- Data in this exercise
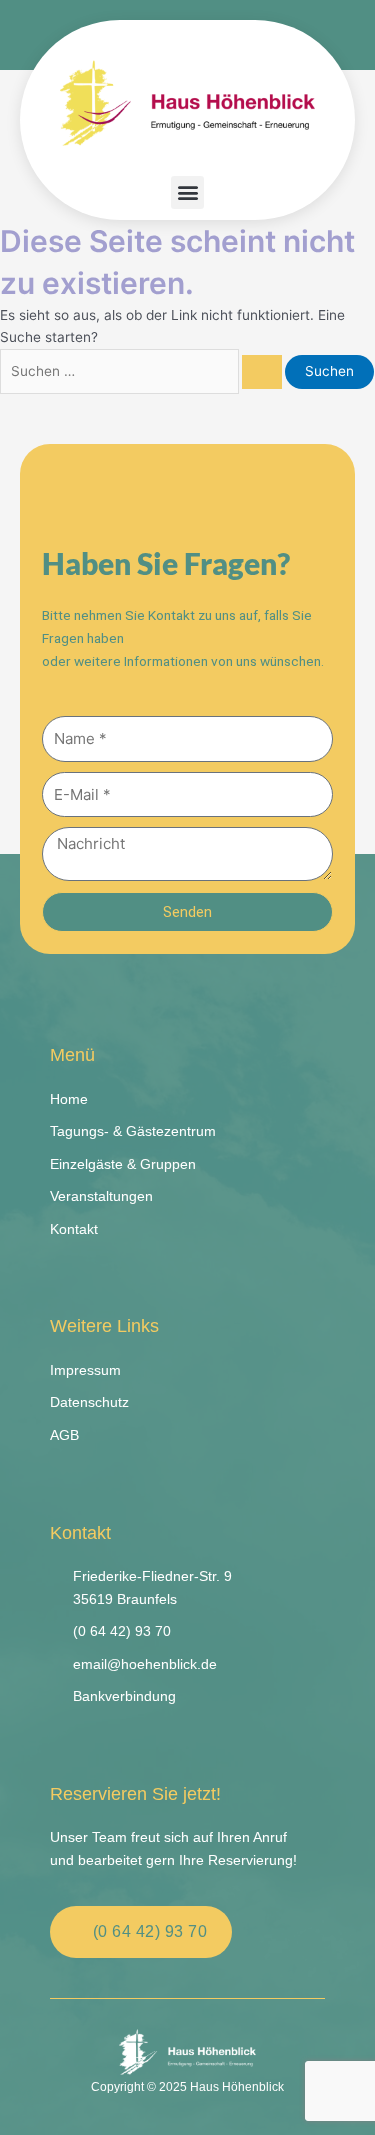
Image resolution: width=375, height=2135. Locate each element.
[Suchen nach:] (142, 371)
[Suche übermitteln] (262, 372)
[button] (187, 192)
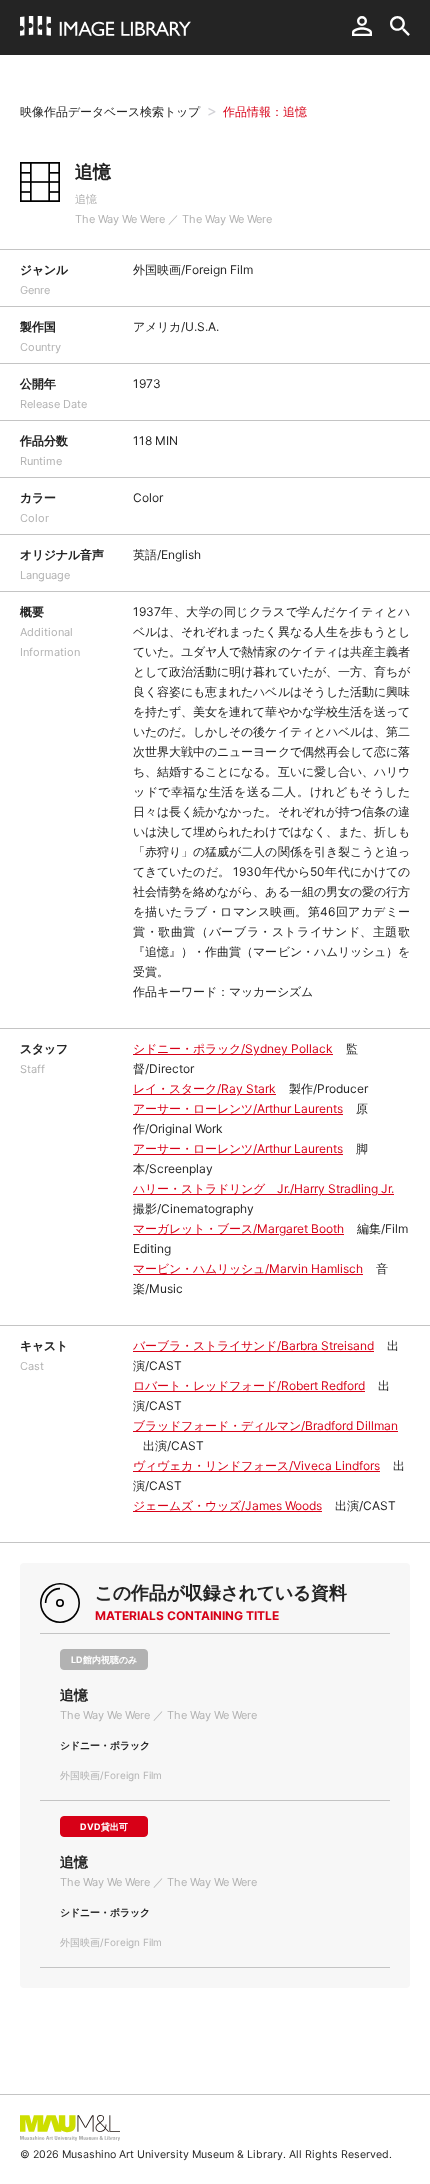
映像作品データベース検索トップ (110, 111)
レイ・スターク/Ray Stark (204, 1088)
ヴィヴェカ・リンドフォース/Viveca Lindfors (256, 1465)
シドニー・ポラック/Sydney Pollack (233, 1048)
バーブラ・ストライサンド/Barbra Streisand (253, 1345)
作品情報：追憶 (265, 111)
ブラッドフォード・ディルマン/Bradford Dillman (265, 1425)
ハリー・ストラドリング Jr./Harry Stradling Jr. (263, 1188)
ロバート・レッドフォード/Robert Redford (249, 1385)
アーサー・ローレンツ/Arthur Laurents (238, 1108)
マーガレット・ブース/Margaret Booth (238, 1228)
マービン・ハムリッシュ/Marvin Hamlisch (248, 1268)
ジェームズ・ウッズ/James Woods (227, 1505)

- Task description
Where the records above contain a line with "マーガレット・ブース/Margaret Booth (238, 1228)", repeat that line and each later line through the end, exactly, and nothing more.

- The answer
マーガレット・ブース/Margaret Booth (238, 1228)
マービン・ハムリッシュ/Marvin Hamlisch (248, 1268)
ジェームズ・ウッズ/James Woods (227, 1505)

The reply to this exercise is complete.